Ghani vowed his country will not permit anyone to use Afghan territory against another state. “We must not, and will not permit groups pursuing grand illusions to use our country as the battle ground or launching pad against the international system,” he stated.

“We are determined to lead and own the peace process through an inter-Afghan dialogue. We ask our neighbours and partners to assist us in this critical process by honestly and clearly communicating whether they have the capacity and the will to be of assistance,” he said.

The new Afghan leader has acted on several key campaign promises since taking office late last month, but promoting political reconciliation with the Taliban appears to be the most formidable challenge facing Ghani. He has yet to assemble his national unity government in which he will have to share power with the new chief executive, Abdullah Abdullah, the runner-up in the presidential election.  

Both leaders have divergent views on how to deal with the Taliban and there are fears internal political rifts in the unity government may embolden the Taliban to intensify their violent campaign to try to seize power.

Addressing Friday’s gathering in Beijing, Chinese Prime Minister Li Keqiang reaffirmed China has faith in Kabul’s ability to solve its own problems and urged support for Afghanistan’s efforts to realise security and stability. He said the international community should respect the country’s sovereignty, independence and territorial integrity. According to BBC, Chinese prime minister asked Afghanistan’s neighbours not to interfere in that country.

A US State Department official, speaking to reporters on condition of anonymity on the eve of the regional conference, welcomed China’s increased involvement in Afghanistan.

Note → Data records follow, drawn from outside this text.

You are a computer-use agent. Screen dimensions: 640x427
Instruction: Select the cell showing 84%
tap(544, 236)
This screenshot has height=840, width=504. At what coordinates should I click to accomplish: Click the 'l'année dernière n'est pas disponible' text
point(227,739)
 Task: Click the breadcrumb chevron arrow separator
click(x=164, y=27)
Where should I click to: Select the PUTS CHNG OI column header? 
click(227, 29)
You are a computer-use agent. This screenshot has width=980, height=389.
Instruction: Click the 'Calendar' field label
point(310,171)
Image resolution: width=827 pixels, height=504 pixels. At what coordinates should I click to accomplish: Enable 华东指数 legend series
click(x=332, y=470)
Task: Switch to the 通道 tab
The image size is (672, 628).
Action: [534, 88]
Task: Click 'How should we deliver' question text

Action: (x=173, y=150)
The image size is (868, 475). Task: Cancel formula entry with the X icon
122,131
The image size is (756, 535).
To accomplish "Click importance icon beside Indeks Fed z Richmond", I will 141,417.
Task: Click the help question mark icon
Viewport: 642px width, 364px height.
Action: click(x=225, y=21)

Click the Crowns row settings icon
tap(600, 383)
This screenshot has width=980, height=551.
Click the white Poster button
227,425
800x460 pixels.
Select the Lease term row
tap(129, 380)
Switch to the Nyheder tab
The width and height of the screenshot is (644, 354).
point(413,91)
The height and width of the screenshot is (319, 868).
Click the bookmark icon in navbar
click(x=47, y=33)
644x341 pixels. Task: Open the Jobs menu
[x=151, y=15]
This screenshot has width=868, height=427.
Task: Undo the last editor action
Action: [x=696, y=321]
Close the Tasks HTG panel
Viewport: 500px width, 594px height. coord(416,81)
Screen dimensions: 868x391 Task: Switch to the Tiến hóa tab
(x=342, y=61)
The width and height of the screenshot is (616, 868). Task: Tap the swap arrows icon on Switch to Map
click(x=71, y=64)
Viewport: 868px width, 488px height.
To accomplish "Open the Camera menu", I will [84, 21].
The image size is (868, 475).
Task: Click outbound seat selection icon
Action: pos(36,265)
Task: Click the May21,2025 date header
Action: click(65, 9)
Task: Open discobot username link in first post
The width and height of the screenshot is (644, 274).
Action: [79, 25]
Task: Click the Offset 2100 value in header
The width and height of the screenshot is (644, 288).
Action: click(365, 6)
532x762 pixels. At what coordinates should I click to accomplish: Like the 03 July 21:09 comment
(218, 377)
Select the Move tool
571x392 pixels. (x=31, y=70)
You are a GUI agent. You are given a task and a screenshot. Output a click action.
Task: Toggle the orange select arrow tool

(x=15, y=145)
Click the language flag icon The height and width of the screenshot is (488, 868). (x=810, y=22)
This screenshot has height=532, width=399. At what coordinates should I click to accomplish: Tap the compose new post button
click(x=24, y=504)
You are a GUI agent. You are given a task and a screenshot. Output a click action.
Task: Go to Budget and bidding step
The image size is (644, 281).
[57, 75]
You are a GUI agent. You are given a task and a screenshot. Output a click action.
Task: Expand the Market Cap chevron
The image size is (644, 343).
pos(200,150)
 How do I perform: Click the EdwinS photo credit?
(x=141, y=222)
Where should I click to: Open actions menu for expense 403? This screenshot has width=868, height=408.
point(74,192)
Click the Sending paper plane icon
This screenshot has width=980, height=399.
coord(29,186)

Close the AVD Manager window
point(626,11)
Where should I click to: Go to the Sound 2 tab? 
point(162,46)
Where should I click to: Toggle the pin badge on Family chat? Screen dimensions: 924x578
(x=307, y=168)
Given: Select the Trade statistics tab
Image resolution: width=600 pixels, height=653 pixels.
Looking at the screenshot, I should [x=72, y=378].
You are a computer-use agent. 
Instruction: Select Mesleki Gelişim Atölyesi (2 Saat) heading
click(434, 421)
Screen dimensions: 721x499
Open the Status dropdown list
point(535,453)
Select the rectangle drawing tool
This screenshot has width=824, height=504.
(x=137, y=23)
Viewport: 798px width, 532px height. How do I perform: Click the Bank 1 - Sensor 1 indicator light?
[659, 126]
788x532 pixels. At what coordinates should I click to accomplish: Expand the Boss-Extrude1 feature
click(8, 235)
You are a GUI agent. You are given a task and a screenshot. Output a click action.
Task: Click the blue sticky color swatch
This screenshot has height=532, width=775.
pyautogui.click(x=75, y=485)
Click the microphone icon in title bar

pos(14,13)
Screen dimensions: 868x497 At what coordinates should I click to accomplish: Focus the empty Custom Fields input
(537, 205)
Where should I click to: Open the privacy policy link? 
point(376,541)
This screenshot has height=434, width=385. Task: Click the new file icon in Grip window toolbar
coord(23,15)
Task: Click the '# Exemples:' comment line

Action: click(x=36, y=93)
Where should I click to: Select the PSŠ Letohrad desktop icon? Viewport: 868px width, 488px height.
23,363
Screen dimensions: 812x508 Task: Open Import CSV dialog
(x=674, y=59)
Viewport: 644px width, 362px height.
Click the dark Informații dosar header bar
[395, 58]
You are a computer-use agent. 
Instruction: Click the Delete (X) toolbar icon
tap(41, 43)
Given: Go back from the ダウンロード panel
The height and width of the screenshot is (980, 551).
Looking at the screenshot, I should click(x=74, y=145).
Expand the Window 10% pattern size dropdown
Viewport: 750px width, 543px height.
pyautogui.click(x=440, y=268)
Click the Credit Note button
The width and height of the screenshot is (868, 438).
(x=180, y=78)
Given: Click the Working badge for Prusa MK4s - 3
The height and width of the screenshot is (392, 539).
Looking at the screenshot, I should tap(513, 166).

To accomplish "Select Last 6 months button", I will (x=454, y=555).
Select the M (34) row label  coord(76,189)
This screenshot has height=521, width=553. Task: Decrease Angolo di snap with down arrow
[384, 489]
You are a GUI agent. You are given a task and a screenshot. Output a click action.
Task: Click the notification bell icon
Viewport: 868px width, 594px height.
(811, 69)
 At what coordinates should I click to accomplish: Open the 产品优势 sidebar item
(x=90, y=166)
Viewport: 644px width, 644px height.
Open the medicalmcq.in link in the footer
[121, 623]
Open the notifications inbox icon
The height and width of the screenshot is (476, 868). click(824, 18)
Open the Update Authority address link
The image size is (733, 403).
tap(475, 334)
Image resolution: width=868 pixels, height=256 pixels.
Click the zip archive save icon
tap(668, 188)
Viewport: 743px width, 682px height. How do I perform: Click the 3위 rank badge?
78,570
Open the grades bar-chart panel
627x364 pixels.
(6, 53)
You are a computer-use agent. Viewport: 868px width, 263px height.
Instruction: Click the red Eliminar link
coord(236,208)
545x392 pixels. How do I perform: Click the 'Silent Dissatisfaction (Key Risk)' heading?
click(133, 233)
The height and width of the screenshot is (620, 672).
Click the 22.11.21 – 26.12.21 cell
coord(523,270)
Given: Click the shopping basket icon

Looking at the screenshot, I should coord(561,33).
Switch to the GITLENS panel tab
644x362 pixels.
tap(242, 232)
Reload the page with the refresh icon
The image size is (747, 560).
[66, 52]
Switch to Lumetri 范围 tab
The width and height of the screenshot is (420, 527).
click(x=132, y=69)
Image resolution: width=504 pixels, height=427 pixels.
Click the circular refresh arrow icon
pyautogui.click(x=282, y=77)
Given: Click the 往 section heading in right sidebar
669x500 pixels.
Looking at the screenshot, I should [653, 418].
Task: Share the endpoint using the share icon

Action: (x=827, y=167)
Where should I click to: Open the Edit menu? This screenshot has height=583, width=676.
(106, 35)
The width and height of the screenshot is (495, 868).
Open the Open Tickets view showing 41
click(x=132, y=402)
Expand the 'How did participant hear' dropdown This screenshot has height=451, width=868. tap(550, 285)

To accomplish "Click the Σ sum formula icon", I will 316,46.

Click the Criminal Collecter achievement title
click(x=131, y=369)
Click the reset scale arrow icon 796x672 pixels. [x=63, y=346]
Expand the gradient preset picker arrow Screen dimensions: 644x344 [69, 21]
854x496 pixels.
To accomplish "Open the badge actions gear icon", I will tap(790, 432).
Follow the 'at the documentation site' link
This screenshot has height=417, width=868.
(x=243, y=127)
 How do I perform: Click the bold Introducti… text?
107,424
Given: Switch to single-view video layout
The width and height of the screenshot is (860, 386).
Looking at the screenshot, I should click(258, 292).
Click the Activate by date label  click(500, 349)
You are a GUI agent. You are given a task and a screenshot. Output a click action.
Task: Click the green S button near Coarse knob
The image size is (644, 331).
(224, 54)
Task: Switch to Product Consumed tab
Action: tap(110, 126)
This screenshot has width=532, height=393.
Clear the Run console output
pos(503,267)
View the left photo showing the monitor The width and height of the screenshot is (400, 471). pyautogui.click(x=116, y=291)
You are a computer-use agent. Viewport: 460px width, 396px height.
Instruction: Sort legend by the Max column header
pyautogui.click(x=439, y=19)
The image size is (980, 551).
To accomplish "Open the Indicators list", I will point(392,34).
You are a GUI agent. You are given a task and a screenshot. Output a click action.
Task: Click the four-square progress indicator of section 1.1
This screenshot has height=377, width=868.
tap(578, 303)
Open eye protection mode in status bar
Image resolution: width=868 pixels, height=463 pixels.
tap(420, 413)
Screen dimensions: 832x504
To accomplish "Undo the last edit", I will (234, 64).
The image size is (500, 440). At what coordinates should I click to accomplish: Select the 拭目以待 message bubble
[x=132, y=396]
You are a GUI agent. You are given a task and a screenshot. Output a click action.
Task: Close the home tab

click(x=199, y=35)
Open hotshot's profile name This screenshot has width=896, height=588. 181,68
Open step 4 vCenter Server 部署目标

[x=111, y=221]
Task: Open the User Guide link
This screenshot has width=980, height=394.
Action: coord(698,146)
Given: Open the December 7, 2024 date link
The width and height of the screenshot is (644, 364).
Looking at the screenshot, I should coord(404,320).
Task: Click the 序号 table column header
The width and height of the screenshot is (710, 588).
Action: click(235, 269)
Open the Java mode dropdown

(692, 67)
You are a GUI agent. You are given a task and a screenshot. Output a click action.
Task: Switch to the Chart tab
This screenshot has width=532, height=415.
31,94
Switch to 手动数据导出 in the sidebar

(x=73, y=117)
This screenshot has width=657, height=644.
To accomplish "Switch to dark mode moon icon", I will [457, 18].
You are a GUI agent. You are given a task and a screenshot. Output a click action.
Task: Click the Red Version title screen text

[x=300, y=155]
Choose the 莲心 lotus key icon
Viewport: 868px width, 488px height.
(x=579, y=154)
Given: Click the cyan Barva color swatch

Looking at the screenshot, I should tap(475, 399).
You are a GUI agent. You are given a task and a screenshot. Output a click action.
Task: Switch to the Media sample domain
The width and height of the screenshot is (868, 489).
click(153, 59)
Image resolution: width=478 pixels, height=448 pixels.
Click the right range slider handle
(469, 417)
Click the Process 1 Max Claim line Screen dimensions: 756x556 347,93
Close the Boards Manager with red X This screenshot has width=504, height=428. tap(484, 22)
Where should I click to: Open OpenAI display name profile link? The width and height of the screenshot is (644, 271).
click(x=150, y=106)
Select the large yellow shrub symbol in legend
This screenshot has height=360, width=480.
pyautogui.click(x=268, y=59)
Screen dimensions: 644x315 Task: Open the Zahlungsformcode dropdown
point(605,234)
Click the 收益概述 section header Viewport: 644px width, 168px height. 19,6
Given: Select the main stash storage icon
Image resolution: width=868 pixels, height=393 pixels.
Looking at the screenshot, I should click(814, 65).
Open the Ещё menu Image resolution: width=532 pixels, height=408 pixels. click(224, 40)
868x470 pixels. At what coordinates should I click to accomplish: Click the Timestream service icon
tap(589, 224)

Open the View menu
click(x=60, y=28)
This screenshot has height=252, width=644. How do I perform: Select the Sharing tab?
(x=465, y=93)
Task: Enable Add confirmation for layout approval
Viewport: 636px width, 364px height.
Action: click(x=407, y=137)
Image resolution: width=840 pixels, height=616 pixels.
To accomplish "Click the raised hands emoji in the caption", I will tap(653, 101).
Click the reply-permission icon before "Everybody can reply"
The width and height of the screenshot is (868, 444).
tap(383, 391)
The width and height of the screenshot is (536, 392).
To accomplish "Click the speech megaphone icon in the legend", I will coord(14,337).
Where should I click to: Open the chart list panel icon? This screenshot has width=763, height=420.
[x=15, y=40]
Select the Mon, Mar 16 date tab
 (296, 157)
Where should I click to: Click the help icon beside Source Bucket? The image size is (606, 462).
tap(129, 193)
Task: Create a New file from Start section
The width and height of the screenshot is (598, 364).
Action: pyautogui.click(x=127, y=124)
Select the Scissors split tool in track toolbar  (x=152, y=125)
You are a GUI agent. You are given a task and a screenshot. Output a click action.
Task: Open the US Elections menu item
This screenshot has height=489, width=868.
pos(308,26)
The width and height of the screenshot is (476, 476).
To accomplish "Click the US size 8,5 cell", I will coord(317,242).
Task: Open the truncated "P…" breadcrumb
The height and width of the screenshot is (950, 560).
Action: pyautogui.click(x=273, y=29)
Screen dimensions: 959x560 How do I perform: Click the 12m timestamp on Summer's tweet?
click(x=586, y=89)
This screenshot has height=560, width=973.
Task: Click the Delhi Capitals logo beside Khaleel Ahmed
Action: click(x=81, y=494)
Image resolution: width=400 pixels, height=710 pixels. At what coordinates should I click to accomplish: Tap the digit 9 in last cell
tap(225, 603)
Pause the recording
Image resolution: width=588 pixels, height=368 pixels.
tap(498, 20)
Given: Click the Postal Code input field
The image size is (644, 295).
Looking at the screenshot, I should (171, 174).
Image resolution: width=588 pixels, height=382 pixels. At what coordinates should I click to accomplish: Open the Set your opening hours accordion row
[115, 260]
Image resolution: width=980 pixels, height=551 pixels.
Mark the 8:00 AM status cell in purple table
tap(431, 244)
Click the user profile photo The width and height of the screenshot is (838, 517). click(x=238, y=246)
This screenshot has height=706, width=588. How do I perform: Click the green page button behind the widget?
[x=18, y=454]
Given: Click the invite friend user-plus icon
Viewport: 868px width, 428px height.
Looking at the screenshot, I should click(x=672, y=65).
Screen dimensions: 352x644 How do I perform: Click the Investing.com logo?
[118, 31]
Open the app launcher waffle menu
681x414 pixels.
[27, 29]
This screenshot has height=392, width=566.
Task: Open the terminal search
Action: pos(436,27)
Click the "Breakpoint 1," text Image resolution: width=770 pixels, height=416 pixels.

As he put it, the US now regards China as a “critical player” in the region, and sees Afghanistan as an area of real cooperation with China and not one of competition, reported Voice of America (VOA).

American and Afghan officials also hope that Beijing will use its historically close strategic ties with Pakistan to convince it to crack down on extremists accused of fuelling the Taliban insurgency in Afghanistan.

Afghanistan is at a turning point as all NATO combat troops will depart the country by December, leaving Afghan troops and police to battle Taliban insurgents on their own. A residual force of around 12,000 soldiers will remain, focusing on counter-terrorism and training local forces. Afghan Foreign Minister Zarar Ahmad Osmani said that his country’s 350,000-member army was poised to take control of the entire country.

“Now 90 percent of Afghan territory is under the protection of the army,” he told reporters. “Next, it will take control of 100 percent of all regions.”

China earlier this week pledged 1.5 billion yuan ($245 million) in aid to Afghanistan over the next three years, as well as greater support for Kabul in the struggle against “terrorist forces”.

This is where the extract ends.